Assigned task:
Spot each line in the data below containing "computer" and copy it.
+++ Provided data
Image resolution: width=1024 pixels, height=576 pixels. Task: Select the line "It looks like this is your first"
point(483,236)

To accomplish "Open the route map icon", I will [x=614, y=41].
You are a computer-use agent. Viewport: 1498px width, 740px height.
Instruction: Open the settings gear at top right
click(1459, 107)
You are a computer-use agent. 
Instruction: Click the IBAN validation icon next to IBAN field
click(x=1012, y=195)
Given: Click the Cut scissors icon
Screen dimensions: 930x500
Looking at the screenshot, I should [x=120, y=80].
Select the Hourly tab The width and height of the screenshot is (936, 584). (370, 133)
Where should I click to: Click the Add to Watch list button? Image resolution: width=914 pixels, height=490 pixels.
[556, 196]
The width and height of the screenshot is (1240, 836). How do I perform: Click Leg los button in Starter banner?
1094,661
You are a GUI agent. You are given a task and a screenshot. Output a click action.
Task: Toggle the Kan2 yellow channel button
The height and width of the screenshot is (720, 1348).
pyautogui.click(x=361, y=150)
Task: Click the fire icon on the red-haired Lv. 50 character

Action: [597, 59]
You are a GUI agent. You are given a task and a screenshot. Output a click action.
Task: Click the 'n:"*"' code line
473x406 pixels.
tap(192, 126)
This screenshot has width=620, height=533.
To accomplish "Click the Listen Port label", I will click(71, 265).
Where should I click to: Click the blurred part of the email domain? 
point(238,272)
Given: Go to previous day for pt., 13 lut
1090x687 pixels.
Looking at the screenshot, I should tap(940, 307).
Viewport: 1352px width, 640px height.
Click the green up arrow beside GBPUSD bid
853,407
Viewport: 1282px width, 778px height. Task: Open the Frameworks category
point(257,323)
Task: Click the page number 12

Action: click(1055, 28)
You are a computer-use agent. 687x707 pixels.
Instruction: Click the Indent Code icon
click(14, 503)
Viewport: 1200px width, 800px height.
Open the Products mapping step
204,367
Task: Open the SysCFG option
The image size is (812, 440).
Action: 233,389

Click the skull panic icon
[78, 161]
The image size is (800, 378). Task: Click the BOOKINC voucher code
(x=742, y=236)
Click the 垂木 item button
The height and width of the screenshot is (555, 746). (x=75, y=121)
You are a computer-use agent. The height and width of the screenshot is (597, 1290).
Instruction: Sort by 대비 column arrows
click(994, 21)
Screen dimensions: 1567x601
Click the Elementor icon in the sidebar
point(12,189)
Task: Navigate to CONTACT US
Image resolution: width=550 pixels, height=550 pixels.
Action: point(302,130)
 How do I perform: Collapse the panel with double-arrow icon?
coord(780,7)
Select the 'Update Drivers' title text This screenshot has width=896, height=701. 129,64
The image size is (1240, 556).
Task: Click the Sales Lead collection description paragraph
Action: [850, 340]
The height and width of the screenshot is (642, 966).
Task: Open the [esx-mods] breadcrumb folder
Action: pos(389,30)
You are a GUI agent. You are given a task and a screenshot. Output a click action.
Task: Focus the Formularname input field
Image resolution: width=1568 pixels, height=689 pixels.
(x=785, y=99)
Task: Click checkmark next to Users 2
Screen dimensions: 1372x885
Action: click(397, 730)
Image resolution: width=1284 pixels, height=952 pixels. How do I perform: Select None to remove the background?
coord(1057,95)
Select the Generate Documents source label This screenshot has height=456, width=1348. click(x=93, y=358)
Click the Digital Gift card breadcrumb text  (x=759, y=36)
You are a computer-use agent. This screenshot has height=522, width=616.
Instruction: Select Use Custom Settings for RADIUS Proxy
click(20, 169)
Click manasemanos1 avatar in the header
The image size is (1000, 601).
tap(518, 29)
++++++
Expected answer:
You are a computer-use agent. Viewport: 1498px width, 740px height.
You are a computer-use agent. 
You are a computer-use agent. 687x707 pixels.
You are a computer-use agent. The height and width of the screenshot is (597, 1290).
You are a computer-use agent. This screenshot has height=522, width=616.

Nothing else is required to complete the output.